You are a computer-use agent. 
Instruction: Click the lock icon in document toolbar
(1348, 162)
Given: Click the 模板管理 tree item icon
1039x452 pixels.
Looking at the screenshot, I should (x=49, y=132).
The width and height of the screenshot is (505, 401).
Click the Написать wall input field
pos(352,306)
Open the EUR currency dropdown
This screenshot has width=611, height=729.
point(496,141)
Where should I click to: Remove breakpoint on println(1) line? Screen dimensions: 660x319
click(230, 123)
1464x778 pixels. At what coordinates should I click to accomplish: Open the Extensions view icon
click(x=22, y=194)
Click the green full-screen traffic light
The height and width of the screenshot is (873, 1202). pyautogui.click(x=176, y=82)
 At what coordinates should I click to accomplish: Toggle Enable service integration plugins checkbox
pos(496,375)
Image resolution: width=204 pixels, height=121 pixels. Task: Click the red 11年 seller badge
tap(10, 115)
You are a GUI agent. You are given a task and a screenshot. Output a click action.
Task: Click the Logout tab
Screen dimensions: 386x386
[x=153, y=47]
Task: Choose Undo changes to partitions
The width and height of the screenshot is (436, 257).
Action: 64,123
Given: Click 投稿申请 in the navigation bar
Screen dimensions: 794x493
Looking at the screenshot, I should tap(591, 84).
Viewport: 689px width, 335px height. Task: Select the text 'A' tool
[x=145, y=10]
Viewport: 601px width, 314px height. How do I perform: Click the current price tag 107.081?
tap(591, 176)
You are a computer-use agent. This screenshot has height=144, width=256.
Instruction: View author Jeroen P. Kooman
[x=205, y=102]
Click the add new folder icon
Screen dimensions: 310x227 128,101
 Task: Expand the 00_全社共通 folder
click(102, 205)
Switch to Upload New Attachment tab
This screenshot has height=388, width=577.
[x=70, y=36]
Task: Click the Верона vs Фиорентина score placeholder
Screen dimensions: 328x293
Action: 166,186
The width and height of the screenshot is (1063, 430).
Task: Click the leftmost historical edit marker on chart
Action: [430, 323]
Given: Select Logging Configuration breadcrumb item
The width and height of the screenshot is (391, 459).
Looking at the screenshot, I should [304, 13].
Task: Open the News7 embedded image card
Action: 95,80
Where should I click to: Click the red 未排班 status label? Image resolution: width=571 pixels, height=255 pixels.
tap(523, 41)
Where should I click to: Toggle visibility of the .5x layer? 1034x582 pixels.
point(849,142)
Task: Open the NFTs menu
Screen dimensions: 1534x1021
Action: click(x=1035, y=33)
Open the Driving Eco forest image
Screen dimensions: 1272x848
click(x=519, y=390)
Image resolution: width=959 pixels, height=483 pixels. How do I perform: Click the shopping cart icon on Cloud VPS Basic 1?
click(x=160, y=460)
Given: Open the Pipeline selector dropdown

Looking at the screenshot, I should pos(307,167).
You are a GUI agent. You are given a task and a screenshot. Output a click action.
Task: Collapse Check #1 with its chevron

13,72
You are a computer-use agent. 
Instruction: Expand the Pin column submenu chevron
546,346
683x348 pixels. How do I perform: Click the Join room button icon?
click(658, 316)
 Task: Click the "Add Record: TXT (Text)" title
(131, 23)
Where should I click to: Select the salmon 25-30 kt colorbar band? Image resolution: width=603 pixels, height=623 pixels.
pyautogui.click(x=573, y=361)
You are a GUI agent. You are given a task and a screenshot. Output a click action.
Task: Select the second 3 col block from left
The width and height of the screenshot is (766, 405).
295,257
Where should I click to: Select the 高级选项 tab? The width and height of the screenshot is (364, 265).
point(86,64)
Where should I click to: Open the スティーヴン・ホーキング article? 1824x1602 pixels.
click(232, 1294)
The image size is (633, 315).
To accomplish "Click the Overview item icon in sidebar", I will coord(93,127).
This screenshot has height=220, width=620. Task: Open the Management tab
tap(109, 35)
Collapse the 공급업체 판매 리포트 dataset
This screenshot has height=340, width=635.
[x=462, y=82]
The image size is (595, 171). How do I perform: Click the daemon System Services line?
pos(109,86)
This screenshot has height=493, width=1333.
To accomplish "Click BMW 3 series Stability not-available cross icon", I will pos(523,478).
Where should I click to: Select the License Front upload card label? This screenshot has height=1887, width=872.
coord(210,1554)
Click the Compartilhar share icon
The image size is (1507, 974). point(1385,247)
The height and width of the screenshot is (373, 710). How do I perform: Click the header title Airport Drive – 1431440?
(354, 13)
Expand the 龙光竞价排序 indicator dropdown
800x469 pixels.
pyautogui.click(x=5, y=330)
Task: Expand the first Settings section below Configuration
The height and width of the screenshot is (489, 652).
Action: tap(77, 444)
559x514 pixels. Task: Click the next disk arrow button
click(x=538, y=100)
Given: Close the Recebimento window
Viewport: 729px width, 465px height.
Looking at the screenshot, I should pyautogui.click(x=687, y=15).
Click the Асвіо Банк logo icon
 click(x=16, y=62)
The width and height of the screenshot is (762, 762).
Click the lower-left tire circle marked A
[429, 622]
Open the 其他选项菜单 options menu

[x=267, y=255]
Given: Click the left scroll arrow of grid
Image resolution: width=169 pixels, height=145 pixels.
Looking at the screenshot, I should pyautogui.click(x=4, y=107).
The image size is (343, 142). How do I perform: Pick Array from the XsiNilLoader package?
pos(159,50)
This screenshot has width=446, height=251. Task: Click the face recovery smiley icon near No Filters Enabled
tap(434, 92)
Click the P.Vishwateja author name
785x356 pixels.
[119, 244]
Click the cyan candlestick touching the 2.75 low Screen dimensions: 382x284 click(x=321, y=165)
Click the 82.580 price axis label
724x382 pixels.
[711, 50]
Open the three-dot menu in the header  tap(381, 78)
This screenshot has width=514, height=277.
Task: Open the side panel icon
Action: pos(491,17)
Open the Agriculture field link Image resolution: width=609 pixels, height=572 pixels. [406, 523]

•••••

(How to complete this task) Would you restate the records word for word?

(Result of this task)
You are a computer-use agent. 
Instruction: Click the lock icon in document toolbar
(1348, 162)
Given: Click the 模板管理 tree item icon
1039x452 pixels.
Looking at the screenshot, I should (x=49, y=132).
The width and height of the screenshot is (505, 401).
Click the Написать wall input field
pos(352,306)
Open the EUR currency dropdown
This screenshot has width=611, height=729.
point(496,141)
Where should I click to: Remove breakpoint on println(1) line? Screen dimensions: 660x319
click(230, 123)
1464x778 pixels. At what coordinates should I click to accomplish: Open the Extensions view icon
click(x=22, y=194)
Click the green full-screen traffic light
The height and width of the screenshot is (873, 1202). pyautogui.click(x=176, y=82)
 At what coordinates should I click to accomplish: Toggle Enable service integration plugins checkbox
pos(496,375)
Image resolution: width=204 pixels, height=121 pixels. Task: Click the red 11年 seller badge
tap(10, 115)
You are a GUI agent. You are given a task and a screenshot. Output a click action.
Task: Click the Logout tab
Screen dimensions: 386x386
[x=153, y=47]
Task: Choose Undo changes to partitions
The width and height of the screenshot is (436, 257).
Action: 64,123
Given: Click 投稿申请 in the navigation bar
Screen dimensions: 794x493
Looking at the screenshot, I should tap(591, 84).
Viewport: 689px width, 335px height. Task: Select the text 'A' tool
[x=145, y=10]
Viewport: 601px width, 314px height. How do I perform: Click the current price tag 107.081?
tap(591, 176)
You are a computer-use agent. This screenshot has height=144, width=256.
Instruction: View author Jeroen P. Kooman
[x=205, y=102]
Click the add new folder icon
Screen dimensions: 310x227 128,101
 Task: Expand the 00_全社共通 folder
click(102, 205)
Switch to Upload New Attachment tab
This screenshot has height=388, width=577.
[x=70, y=36]
Task: Click the Верона vs Фиорентина score placeholder
Screen dimensions: 328x293
Action: 166,186
The width and height of the screenshot is (1063, 430).
Task: Click the leftmost historical edit marker on chart
Action: [430, 323]
Given: Select Logging Configuration breadcrumb item
The width and height of the screenshot is (391, 459).
Looking at the screenshot, I should [304, 13].
Task: Open the News7 embedded image card
Action: 95,80
Where should I click to: Click the red 未排班 status label? Image resolution: width=571 pixels, height=255 pixels.
tap(523, 41)
Where should I click to: Toggle visibility of the .5x layer? 1034x582 pixels.
point(849,142)
Task: Open the NFTs menu
Screen dimensions: 1534x1021
Action: click(x=1035, y=33)
Open the Driving Eco forest image
Screen dimensions: 1272x848
click(x=519, y=390)
Image resolution: width=959 pixels, height=483 pixels. How do I perform: Click the shopping cart icon on Cloud VPS Basic 1?
click(x=160, y=460)
Given: Open the Pipeline selector dropdown

Looking at the screenshot, I should pos(307,167).
You are a GUI agent. You are given a task and a screenshot. Output a click action.
Task: Collapse Check #1 with its chevron

13,72
You are a computer-use agent. 
Instruction: Expand the Pin column submenu chevron
546,346
683x348 pixels. How do I perform: Click the Join room button icon?
click(658, 316)
 Task: Click the "Add Record: TXT (Text)" title
(131, 23)
Where should I click to: Select the salmon 25-30 kt colorbar band? Image resolution: width=603 pixels, height=623 pixels.
pyautogui.click(x=573, y=361)
You are a GUI agent. You are given a task and a screenshot. Output a click action.
Task: Select the second 3 col block from left
The width and height of the screenshot is (766, 405).
295,257
Where should I click to: Select the 高级选项 tab? The width and height of the screenshot is (364, 265).
point(86,64)
Where should I click to: Open the スティーヴン・ホーキング article? 1824x1602 pixels.
click(232, 1294)
The image size is (633, 315).
To accomplish "Click the Overview item icon in sidebar", I will coord(93,127).
This screenshot has height=220, width=620. Task: Open the Management tab
tap(109, 35)
Collapse the 공급업체 판매 리포트 dataset
This screenshot has height=340, width=635.
[x=462, y=82]
The image size is (595, 171). How do I perform: Click the daemon System Services line?
pos(109,86)
This screenshot has height=493, width=1333.
To accomplish "Click BMW 3 series Stability not-available cross icon", I will pos(523,478).
Where should I click to: Select the License Front upload card label? This screenshot has height=1887, width=872.
coord(210,1554)
Click the Compartilhar share icon
The image size is (1507, 974). point(1385,247)
The height and width of the screenshot is (373, 710). How do I perform: Click the header title Airport Drive – 1431440?
(354, 13)
Expand the 龙光竞价排序 indicator dropdown
800x469 pixels.
pyautogui.click(x=5, y=330)
Task: Expand the first Settings section below Configuration
The height and width of the screenshot is (489, 652).
Action: tap(77, 444)
559x514 pixels. Task: Click the next disk arrow button
click(x=538, y=100)
Given: Close the Recebimento window
Viewport: 729px width, 465px height.
Looking at the screenshot, I should pyautogui.click(x=687, y=15).
Click the Асвіо Банк logo icon
 click(x=16, y=62)
The width and height of the screenshot is (762, 762).
Click the lower-left tire circle marked A
[429, 622]
Open the 其他选项菜单 options menu

[x=267, y=255]
Given: Click the left scroll arrow of grid
Image resolution: width=169 pixels, height=145 pixels.
Looking at the screenshot, I should pyautogui.click(x=4, y=107).
The image size is (343, 142). How do I perform: Pick Array from the XsiNilLoader package?
pos(159,50)
This screenshot has width=446, height=251. Task: Click the face recovery smiley icon near No Filters Enabled
tap(434, 92)
Click the P.Vishwateja author name
785x356 pixels.
[119, 244]
Click the cyan candlestick touching the 2.75 low Screen dimensions: 382x284 click(x=321, y=165)
Click the 82.580 price axis label
724x382 pixels.
[711, 50]
Open the three-dot menu in the header  tap(381, 78)
This screenshot has width=514, height=277.
Task: Open the side panel icon
Action: pos(491,17)
Open the Agriculture field link Image resolution: width=609 pixels, height=572 pixels. [406, 523]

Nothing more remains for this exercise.